2

I am new to cryptography and encountered the discrete log problem. Given generator $g$, a prime $p$ and an integer $b$ calculate $x$ such that:

$g^x \equiv b\mod{p}$

I have read that such a problem has been solved for a $240$ digit prime. So I am thinking how much time would be required to solve the following problem:

$p = 2^{256} - 2^{32} - 2^9 - 2^8 - 2^7 - 2^6 - 2^4 - 1$

$g = 5$

$b = 106295707471159281529219833497106423491956844928470854873943432222392415336112$

We need to find $x$ such that:

$5^x \equiv b \mod{p}$

The answer to x is:

$x = 6262672636363683838373783537373356788$

Additionally, Factor of $p - 1$ are:

$2×3×7×13441×205115282021455665897114700593932402728804164701536103180137503955397371$

esteregg
  • 23
  • 3
  • 1
    https://en.wikipedia.org/wiki/Discrete_logarithm_records – kelalaka Dec 20 '23 at 12:24
  • @kelalaka I know about record. But my question is how long and which algorithm? – esteregg Dec 20 '23 at 12:25
  • 1
    @esteregg "how long and which algorithm", apart from these two, you also need to specify the hardware for an actual estimate. And to make it useful, you better ask it in terms of a single-core CPU, so that we can extrapolate the answer for other hardwares that others may be interested in. – DannyNiu Dec 20 '23 at 12:35
  • The effort and best method depend on characteristics of $p$ beyond being a prime of a given size. E.g. the problem is easy if $p-1$ happens to have no large prime factor, which is not totally unlikely. It's also possible that a poor choice of $g$ makes the problem easier. And as pointed in above comment, time depends on what computing mean is used. – fgrieu Dec 20 '23 at 12:36
  • @DannyNiu i5-1235U is the CPU. – esteregg Dec 20 '23 at 12:38
  • @fgrieu Sorry I am not asking for any specific $p$ I am asking generally. But let us assume it is a safe prime. – esteregg Dec 20 '23 at 13:07
  • Why don't you just start from small example to estimate timing? Well i did it for RSA for long time ago. – kelalaka Dec 20 '23 at 13:27
  • @kelalaka Good point. I have added example – esteregg Dec 20 '23 at 14:06
  • 1
    Takes around 10 minutes with CADO-NFS on my laptop. – Samuel Neves Dec 21 '23 at 06:06

1 Answers1

2

The effort and best method to solve for $x$ the Discrete Logarithm Problem $g^x \equiv b\pmod p$ for prime $p$ depends on characteristics of $p$ beyond being a prime of a given size, and of what we know from or can guess from $x$, possibly by some tests on $b$.

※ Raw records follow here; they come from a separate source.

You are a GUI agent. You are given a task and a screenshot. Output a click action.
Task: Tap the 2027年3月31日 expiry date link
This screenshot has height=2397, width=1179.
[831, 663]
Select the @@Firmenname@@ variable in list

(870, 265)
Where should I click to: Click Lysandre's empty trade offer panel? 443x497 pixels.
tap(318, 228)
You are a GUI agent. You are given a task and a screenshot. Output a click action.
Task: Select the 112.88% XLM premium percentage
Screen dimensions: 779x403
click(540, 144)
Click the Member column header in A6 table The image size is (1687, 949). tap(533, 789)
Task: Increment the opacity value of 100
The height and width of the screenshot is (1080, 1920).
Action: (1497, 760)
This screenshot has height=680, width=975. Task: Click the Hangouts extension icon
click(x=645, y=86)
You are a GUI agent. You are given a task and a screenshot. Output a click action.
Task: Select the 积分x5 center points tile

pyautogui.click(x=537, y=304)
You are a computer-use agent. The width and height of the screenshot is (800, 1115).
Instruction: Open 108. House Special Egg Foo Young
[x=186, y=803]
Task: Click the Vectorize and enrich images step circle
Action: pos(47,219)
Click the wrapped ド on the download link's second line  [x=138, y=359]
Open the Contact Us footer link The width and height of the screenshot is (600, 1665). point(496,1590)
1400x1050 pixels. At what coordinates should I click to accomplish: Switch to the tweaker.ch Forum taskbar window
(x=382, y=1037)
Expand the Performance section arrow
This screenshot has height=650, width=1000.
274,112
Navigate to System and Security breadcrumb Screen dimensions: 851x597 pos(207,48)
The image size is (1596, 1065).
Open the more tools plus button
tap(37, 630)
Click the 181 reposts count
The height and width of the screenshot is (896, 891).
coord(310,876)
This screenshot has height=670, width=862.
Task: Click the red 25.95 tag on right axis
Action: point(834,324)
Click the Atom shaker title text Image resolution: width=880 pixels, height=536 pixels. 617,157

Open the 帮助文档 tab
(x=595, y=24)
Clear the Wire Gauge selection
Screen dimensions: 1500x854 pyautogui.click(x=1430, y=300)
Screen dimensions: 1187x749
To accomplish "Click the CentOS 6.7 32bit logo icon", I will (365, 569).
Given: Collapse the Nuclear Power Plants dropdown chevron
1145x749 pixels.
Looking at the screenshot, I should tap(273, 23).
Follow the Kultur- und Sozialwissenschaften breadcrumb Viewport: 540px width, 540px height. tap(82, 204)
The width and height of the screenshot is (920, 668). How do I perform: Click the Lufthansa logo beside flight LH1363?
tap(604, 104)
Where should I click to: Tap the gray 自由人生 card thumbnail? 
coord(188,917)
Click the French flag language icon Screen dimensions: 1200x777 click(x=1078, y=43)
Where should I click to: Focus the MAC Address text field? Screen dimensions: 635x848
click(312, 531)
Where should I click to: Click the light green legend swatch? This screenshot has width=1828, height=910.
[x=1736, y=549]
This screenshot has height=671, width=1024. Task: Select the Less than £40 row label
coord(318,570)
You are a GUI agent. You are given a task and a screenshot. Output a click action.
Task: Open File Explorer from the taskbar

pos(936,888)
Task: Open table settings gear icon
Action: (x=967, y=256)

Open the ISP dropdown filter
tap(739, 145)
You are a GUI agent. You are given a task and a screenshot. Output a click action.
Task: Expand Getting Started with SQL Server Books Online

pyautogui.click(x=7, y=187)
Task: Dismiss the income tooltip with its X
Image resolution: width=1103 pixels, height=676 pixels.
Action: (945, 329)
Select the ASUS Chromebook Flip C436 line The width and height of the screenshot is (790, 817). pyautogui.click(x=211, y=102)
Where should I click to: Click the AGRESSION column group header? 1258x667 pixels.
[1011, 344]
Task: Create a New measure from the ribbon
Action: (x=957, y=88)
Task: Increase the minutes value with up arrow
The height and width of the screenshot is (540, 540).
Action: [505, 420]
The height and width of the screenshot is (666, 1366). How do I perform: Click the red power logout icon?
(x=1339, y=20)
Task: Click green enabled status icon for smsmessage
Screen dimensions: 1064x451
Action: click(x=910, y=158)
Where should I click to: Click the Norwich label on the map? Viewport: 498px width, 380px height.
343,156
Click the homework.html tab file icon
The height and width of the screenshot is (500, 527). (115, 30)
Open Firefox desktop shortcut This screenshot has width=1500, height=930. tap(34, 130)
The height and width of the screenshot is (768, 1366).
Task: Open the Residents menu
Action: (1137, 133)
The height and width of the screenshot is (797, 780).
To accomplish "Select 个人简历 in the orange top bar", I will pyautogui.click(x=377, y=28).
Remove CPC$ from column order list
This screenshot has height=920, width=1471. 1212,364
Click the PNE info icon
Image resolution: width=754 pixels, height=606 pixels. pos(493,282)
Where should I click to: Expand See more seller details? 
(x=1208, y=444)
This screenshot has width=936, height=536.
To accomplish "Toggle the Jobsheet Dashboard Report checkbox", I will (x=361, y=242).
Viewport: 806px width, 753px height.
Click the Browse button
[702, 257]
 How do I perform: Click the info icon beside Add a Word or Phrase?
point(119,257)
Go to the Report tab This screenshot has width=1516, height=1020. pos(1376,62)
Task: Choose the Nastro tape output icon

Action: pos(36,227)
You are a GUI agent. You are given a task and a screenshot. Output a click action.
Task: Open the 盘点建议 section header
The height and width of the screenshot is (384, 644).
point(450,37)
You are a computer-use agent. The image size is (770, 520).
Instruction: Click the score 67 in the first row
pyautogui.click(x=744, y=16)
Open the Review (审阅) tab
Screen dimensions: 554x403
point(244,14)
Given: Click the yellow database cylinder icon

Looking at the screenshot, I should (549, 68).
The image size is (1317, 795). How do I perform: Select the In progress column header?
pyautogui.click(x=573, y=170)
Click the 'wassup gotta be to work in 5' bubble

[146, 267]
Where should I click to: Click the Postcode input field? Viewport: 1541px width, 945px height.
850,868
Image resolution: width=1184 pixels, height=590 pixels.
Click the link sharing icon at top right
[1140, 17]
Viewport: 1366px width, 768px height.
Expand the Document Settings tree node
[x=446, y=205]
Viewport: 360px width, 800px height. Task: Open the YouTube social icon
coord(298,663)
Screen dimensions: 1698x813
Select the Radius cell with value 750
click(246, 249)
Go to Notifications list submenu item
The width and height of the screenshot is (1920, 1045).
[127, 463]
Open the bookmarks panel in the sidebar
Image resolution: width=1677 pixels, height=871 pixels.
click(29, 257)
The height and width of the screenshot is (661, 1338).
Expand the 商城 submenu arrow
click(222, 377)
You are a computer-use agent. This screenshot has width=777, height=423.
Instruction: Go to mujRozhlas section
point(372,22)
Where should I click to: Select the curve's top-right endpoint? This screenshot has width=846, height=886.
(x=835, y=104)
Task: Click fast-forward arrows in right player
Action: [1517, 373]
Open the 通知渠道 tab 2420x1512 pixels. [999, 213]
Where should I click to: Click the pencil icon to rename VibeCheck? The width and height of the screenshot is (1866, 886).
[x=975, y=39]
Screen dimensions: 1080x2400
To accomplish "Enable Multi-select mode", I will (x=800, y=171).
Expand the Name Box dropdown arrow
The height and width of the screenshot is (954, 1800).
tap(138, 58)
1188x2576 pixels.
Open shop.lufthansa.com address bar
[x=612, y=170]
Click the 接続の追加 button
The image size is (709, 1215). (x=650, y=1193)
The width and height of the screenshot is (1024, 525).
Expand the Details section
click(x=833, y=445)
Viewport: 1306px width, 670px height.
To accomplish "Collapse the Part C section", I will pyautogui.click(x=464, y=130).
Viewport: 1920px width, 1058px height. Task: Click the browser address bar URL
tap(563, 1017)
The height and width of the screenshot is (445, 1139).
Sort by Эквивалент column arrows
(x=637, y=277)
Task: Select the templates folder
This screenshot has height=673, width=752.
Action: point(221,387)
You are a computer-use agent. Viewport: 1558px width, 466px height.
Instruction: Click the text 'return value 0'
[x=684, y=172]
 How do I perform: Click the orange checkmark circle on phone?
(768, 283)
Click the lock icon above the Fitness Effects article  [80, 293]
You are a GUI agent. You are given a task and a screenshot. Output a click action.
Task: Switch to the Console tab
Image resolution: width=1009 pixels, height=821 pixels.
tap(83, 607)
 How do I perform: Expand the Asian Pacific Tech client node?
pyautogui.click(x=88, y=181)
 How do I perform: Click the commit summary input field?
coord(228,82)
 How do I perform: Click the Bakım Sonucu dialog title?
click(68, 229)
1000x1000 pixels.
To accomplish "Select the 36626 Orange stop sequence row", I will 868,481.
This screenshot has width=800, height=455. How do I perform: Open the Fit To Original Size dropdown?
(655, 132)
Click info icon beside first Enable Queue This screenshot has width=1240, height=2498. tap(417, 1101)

In the first part of this answer we consider only prime $p$ of 256-bit order of magnitude, as in revision 4 of the question, and assume $x$, $g$ and $b$ are unremarkable.

In particular, the size of the highest prime factor $q$ of $p-1$ is critical to applicability of the Pohlig–Hellman algorithm, which generally has cost dominated by roughly $2\sqrt q$ modular multiplications (with Baby-Step/Giant Step to find $x\bmod q$, a little more with Pollard's rho). The probability that the highest prime factor of a random prime $p$ is less than $q$ is roughly $1/\rho(\ln(p-1)/ln(q))$ where $\rho$ is the Dickman function. E.g $\rho(4)=0.0049\ldots$ tells e.g. there is roughly one chance in 200 that for random 256-bit prime $p$ there is a factor of $p-1$ that's less than 64 bit, which would make Pohlig–Hellman worth consideration. And because it's relatively easy to screen $p$ for the condition, if we wanted to break one of thousands DLPs $g^x\equiv b\mod{p}$ with random $p$, we could pick the one on which we concentrate our efforts.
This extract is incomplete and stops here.